**Problem description:** Once the records below have been read, copy them all out exactly.

**Input data:**
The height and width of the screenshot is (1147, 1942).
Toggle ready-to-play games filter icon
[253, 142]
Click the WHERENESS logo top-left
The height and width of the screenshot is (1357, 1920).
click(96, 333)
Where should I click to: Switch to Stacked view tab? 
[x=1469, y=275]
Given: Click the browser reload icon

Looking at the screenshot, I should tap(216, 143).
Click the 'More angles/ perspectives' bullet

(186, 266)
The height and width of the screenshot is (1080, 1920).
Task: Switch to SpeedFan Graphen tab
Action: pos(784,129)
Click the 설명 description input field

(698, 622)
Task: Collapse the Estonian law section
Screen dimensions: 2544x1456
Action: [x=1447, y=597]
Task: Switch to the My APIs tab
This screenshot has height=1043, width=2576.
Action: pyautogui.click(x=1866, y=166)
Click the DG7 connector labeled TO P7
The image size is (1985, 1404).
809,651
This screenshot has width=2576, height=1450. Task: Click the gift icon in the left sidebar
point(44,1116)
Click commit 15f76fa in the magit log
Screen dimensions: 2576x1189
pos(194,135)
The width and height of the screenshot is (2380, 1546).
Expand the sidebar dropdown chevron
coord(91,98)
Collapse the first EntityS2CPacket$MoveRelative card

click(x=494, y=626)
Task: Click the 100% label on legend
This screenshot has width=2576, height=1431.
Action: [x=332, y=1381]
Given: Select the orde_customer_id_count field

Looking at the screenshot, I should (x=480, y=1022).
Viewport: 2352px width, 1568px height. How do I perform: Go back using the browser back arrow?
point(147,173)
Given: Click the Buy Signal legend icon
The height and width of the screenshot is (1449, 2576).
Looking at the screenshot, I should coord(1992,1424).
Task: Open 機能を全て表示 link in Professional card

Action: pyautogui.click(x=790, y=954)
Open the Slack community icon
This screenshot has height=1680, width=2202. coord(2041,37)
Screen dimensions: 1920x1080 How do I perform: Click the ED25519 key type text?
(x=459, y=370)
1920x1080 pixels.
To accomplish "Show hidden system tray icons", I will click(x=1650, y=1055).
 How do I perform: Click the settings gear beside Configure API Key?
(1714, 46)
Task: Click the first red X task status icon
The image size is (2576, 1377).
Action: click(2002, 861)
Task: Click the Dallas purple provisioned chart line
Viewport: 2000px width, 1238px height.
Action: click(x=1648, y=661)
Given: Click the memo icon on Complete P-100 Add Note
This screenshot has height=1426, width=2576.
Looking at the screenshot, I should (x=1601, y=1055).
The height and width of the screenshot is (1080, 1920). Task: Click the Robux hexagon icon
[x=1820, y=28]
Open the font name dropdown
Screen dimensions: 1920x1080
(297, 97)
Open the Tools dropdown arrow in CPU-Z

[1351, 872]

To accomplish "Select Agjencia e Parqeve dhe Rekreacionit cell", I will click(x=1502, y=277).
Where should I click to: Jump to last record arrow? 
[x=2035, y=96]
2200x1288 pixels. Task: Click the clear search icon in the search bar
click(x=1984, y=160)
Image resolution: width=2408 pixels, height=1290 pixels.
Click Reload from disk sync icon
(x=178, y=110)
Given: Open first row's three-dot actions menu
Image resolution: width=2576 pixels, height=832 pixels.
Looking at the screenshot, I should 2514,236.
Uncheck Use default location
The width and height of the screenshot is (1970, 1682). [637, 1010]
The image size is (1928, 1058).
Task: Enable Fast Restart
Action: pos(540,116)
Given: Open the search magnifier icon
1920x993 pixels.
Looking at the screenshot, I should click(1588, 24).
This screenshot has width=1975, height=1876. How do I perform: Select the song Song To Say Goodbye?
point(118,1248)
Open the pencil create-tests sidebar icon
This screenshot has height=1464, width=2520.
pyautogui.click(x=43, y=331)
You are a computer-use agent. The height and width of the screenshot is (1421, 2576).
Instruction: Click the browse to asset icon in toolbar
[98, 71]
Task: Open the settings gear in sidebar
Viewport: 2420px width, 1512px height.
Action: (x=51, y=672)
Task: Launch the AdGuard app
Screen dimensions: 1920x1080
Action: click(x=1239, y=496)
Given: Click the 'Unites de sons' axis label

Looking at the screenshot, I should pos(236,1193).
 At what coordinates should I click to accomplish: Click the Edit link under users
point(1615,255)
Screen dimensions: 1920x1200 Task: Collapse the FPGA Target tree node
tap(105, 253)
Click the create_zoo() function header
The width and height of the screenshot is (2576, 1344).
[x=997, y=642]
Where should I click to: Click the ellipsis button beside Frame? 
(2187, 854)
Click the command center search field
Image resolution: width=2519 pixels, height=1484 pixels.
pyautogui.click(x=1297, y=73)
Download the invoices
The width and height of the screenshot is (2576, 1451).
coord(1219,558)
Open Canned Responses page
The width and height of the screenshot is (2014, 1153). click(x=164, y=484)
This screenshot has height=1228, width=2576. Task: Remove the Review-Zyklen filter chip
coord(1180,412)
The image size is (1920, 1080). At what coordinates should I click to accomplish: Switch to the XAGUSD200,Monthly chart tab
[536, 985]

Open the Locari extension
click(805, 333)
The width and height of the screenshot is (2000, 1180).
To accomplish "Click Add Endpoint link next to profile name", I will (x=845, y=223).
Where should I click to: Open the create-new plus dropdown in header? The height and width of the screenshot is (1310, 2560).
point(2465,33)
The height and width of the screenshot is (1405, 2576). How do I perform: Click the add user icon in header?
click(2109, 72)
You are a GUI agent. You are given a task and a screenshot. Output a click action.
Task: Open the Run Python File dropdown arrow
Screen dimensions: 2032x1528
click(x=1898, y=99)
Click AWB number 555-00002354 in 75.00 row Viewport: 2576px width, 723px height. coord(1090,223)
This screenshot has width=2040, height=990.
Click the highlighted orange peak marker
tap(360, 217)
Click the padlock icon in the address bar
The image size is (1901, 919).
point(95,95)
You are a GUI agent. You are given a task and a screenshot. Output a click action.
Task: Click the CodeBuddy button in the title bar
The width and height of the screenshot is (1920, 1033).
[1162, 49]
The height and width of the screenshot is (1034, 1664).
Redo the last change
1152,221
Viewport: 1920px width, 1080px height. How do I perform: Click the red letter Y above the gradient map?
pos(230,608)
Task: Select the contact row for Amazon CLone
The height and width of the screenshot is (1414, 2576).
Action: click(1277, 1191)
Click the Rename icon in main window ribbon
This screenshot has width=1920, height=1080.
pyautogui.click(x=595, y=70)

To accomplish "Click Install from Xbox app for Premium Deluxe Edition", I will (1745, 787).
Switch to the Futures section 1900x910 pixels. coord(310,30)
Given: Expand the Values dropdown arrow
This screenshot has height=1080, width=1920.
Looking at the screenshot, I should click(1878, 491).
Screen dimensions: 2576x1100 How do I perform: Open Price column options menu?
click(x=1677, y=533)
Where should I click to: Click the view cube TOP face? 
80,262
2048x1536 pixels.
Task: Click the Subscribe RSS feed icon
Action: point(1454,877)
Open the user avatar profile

**Answer below:**
The height and width of the screenshot is (1147, 1942).
Toggle ready-to-play games filter icon
[253, 142]
Click the WHERENESS logo top-left
The height and width of the screenshot is (1357, 1920).
click(96, 333)
Where should I click to: Switch to Stacked view tab? 
[x=1469, y=275]
Given: Click the browser reload icon

Looking at the screenshot, I should tap(216, 143).
Click the 'More angles/ perspectives' bullet

(186, 266)
The height and width of the screenshot is (1080, 1920).
Task: Switch to SpeedFan Graphen tab
Action: pos(784,129)
Click the 설명 description input field

(698, 622)
Task: Collapse the Estonian law section
Screen dimensions: 2544x1456
Action: [x=1447, y=597]
Task: Switch to the My APIs tab
This screenshot has height=1043, width=2576.
Action: pyautogui.click(x=1866, y=166)
Click the DG7 connector labeled TO P7
The image size is (1985, 1404).
809,651
This screenshot has width=2576, height=1450. Task: Click the gift icon in the left sidebar
point(44,1116)
Click commit 15f76fa in the magit log
Screen dimensions: 2576x1189
pos(194,135)
The width and height of the screenshot is (2380, 1546).
Expand the sidebar dropdown chevron
coord(91,98)
Collapse the first EntityS2CPacket$MoveRelative card

click(x=494, y=626)
Task: Click the 100% label on legend
This screenshot has width=2576, height=1431.
Action: [x=332, y=1381]
Given: Select the orde_customer_id_count field

Looking at the screenshot, I should (x=480, y=1022).
Viewport: 2352px width, 1568px height. How do I perform: Go back using the browser back arrow?
point(147,173)
Given: Click the Buy Signal legend icon
The height and width of the screenshot is (1449, 2576).
Looking at the screenshot, I should coord(1992,1424).
Task: Open 機能を全て表示 link in Professional card

Action: pyautogui.click(x=790, y=954)
Open the Slack community icon
This screenshot has height=1680, width=2202. coord(2041,37)
Screen dimensions: 1920x1080 How do I perform: Click the ED25519 key type text?
(x=459, y=370)
1920x1080 pixels.
To accomplish "Show hidden system tray icons", I will click(x=1650, y=1055).
 How do I perform: Click the settings gear beside Configure API Key?
(1714, 46)
Task: Click the first red X task status icon
The image size is (2576, 1377).
Action: click(2002, 861)
Task: Click the Dallas purple provisioned chart line
Viewport: 2000px width, 1238px height.
Action: click(x=1648, y=661)
Given: Click the memo icon on Complete P-100 Add Note
This screenshot has height=1426, width=2576.
Looking at the screenshot, I should (x=1601, y=1055).
The height and width of the screenshot is (1080, 1920). Task: Click the Robux hexagon icon
[x=1820, y=28]
Open the font name dropdown
Screen dimensions: 1920x1080
(297, 97)
Open the Tools dropdown arrow in CPU-Z

[1351, 872]

To accomplish "Select Agjencia e Parqeve dhe Rekreacionit cell", I will click(x=1502, y=277).
Where should I click to: Jump to last record arrow? 
[x=2035, y=96]
2200x1288 pixels. Task: Click the clear search icon in the search bar
click(x=1984, y=160)
Image resolution: width=2408 pixels, height=1290 pixels.
Click Reload from disk sync icon
(x=178, y=110)
Given: Open first row's three-dot actions menu
Image resolution: width=2576 pixels, height=832 pixels.
Looking at the screenshot, I should 2514,236.
Uncheck Use default location
The width and height of the screenshot is (1970, 1682). [637, 1010]
The image size is (1928, 1058).
Task: Enable Fast Restart
Action: pos(540,116)
Given: Open the search magnifier icon
1920x993 pixels.
Looking at the screenshot, I should click(1588, 24).
This screenshot has width=1975, height=1876. How do I perform: Select the song Song To Say Goodbye?
point(118,1248)
Open the pencil create-tests sidebar icon
This screenshot has height=1464, width=2520.
pyautogui.click(x=43, y=331)
You are a computer-use agent. The height and width of the screenshot is (1421, 2576).
Instruction: Click the browse to asset icon in toolbar
[98, 71]
Task: Open the settings gear in sidebar
Viewport: 2420px width, 1512px height.
Action: (x=51, y=672)
Task: Launch the AdGuard app
Screen dimensions: 1920x1080
Action: click(x=1239, y=496)
Given: Click the 'Unites de sons' axis label

Looking at the screenshot, I should pos(236,1193).
 At what coordinates should I click to accomplish: Click the Edit link under users
point(1615,255)
Screen dimensions: 1920x1200 Task: Collapse the FPGA Target tree node
tap(105, 253)
Click the create_zoo() function header
The width and height of the screenshot is (2576, 1344).
[x=997, y=642]
Where should I click to: Click the ellipsis button beside Frame? 
(2187, 854)
Click the command center search field
Image resolution: width=2519 pixels, height=1484 pixels.
pyautogui.click(x=1297, y=73)
Download the invoices
The width and height of the screenshot is (2576, 1451).
coord(1219,558)
Open Canned Responses page
The width and height of the screenshot is (2014, 1153). click(x=164, y=484)
This screenshot has height=1228, width=2576. Task: Remove the Review-Zyklen filter chip
coord(1180,412)
The image size is (1920, 1080). At what coordinates should I click to accomplish: Switch to the XAGUSD200,Monthly chart tab
[536, 985]

Open the Locari extension
click(805, 333)
The width and height of the screenshot is (2000, 1180).
To accomplish "Click Add Endpoint link next to profile name", I will (x=845, y=223).
Where should I click to: Open the create-new plus dropdown in header? The height and width of the screenshot is (1310, 2560).
point(2465,33)
The height and width of the screenshot is (1405, 2576). How do I perform: Click the add user icon in header?
click(2109, 72)
You are a GUI agent. You are given a task and a screenshot. Output a click action.
Task: Open the Run Python File dropdown arrow
Screen dimensions: 2032x1528
click(x=1898, y=99)
Click AWB number 555-00002354 in 75.00 row Viewport: 2576px width, 723px height. coord(1090,223)
This screenshot has width=2040, height=990.
Click the highlighted orange peak marker
tap(360, 217)
Click the padlock icon in the address bar
The image size is (1901, 919).
point(95,95)
You are a GUI agent. You are given a task and a screenshot. Output a click action.
Task: Click the CodeBuddy button in the title bar
The width and height of the screenshot is (1920, 1033).
[1162, 49]
The height and width of the screenshot is (1034, 1664).
Redo the last change
1152,221
Viewport: 1920px width, 1080px height. How do I perform: Click the red letter Y above the gradient map?
pos(230,608)
Task: Select the contact row for Amazon CLone
The height and width of the screenshot is (1414, 2576).
Action: click(1277, 1191)
Click the Rename icon in main window ribbon
This screenshot has width=1920, height=1080.
pyautogui.click(x=595, y=70)

To accomplish "Click Install from Xbox app for Premium Deluxe Edition", I will (1745, 787).
Switch to the Futures section 1900x910 pixels. coord(310,30)
Given: Expand the Values dropdown arrow
This screenshot has height=1080, width=1920.
Looking at the screenshot, I should click(1878, 491).
Screen dimensions: 2576x1100 How do I perform: Open Price column options menu?
click(x=1677, y=533)
Where should I click to: Click the view cube TOP face? 
80,262
2048x1536 pixels.
Task: Click the Subscribe RSS feed icon
Action: point(1454,877)
Open the user avatar profile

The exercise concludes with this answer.